Kudüs’ten Ölüdeniz’e doğru inerken, yaklaşık 20 kilometre kadar ilerledikten sonra, yolun sağında ve biraz içeride tarihî bir mekân vardır. Etrafını saran belli-belirsiz bir kabristanın ortasında, sevimli bir mescidin çevresine kondurulmuş çok sayıda beyaz kubbesiyle, ziyaretçilerini asırların ta ötesinden selamlayan, hatta sarıp-sarmalayan bu mekân, Nebî Mûsâ Külliyesi’dir. Hz. Musa’nın bu mıntıkada medfûn bulunduğuna dair herhangi bir tarihî delil olmasa da, burası -1268’de Memlûk Sultanı Zâhir Baybars’ın emriyle- onun aziz hatırasına inşa edilmiş, yüzyıllar boyunca da bölgeden yolu geçen herkesin sığındığı bir vaha ola gelmiştir.
Yerel inanışa göre: Salâhaddîn Eyyûbî, 1187’de Kudüs’ü Haçlılar’dan kurtardıktan sonra, Hz. Musa için burada bir makam inşa ettirmiş, böylece Filistin’de özgürce ibadetlerine yeniden izin verdiği Hıristiyanlara karşı denge unsurlarından biri olmak üzere, Kudüs’le Ölüdeniz arasında Nebî Mûsâ Makamı’nı adeta bir “manevî karakol” haline getirmiştir. Baybars’ın yaptığı da, aslında Salâhaddîn’in bu siyasetinin ihyasından ibarettir. 1516’nın sonunda Filistin emanetini Memlûklardan devralan Osmanlılar, birçok restorasyon ve imar çalışmalarının akabinde, nihayet 1885’te külliyeye mevcut biçimini kazandırmıştır. Dolayısıyla Nebî Mûsâ, Eyyûbî-Memlûk-Osmanlı ortak yapımıdır.
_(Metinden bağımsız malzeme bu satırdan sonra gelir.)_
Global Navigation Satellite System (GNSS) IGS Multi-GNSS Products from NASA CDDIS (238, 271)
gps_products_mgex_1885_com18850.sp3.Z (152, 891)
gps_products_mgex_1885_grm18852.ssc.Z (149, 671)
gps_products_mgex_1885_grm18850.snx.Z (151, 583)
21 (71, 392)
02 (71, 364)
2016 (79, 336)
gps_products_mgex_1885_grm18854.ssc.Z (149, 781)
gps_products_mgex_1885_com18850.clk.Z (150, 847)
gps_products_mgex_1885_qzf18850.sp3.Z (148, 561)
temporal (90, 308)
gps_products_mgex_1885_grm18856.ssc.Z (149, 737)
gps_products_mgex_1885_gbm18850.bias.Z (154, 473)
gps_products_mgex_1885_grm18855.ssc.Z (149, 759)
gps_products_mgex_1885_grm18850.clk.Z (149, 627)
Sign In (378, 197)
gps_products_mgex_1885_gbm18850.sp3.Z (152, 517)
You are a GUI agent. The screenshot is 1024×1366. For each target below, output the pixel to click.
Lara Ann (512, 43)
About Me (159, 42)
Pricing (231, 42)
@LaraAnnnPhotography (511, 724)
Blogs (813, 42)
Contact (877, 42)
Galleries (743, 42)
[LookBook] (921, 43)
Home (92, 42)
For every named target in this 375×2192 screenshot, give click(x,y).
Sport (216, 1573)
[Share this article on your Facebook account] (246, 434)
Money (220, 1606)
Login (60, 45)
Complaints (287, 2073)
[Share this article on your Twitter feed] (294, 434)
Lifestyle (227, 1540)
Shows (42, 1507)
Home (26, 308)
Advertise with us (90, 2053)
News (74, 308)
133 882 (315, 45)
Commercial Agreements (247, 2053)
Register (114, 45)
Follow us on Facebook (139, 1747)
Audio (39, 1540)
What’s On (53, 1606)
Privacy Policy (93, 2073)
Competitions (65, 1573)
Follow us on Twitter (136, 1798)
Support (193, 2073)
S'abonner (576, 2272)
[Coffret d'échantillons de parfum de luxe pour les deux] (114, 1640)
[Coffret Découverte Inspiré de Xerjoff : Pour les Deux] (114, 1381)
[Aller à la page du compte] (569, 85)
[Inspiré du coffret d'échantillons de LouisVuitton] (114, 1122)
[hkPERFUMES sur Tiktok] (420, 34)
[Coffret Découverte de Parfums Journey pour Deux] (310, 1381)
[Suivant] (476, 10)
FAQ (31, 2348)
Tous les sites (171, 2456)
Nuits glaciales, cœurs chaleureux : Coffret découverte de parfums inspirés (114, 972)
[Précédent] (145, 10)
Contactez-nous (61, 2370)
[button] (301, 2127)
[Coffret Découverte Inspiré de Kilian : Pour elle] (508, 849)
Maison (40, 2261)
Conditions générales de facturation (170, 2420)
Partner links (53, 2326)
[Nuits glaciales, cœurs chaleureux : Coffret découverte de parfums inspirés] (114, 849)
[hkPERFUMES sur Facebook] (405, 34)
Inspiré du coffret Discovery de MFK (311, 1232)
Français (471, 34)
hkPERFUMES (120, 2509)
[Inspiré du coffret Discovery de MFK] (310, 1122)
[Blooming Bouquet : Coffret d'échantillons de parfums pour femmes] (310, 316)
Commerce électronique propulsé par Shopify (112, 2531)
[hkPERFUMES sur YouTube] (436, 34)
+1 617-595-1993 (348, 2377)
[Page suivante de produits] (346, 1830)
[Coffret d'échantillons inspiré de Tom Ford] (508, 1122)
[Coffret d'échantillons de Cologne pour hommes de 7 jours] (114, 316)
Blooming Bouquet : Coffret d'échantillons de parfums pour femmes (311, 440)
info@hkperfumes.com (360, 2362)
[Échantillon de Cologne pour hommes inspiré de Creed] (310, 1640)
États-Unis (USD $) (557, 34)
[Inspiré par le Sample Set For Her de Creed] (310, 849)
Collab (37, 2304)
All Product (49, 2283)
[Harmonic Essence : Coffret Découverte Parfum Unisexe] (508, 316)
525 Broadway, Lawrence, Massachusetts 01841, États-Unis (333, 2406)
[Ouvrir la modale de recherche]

Külliyenin tarihî evrimine dair ayrıntılar ne olursa olsun, Nebî Mûsâ, artık Kudüs’ün ve bütün Filistin’in Müslüman kimliğinin ayrılmaz bir parçasıdır bugün. Yalnızca mimarisi yönünden değil, zaman içinde kazandığı siyasî konumuyla da:
Osmanlı İmparatorluğu’nun son dönemlerinde, Filistinli Müslümanlar, Ortodoks Hıristiyanların Paskalya günlerinde “Nebî Mûsâ Şenlikleri”ni organize etmeye başladı. Bu elbette, bilhassa Kudüs’teki Müslüman varlığını vurgulamaya ve sergilemeye matuf bir hareketti. Sultan Baybars’ın, Nebî Mûsâ Külliyesi’nin yönetimini şehrin eşrafından Huseynî ailesine emanet ettiğine inanıldığı için, kalabalıkların yola çıkışı Huseynîlerin Kudüs’teki evinden başlardı. Bir hafta kadar süren şenlikler boyunca organizasyonun bütün masrafları da Huseynîlere aitti. Filistin’in her yerinden on binlerce insanın katıldığı etkinliklere, Kudüs ve El Halil’de bazen Yahudiler ve Hıristiyanlar bile iştirak ederdi.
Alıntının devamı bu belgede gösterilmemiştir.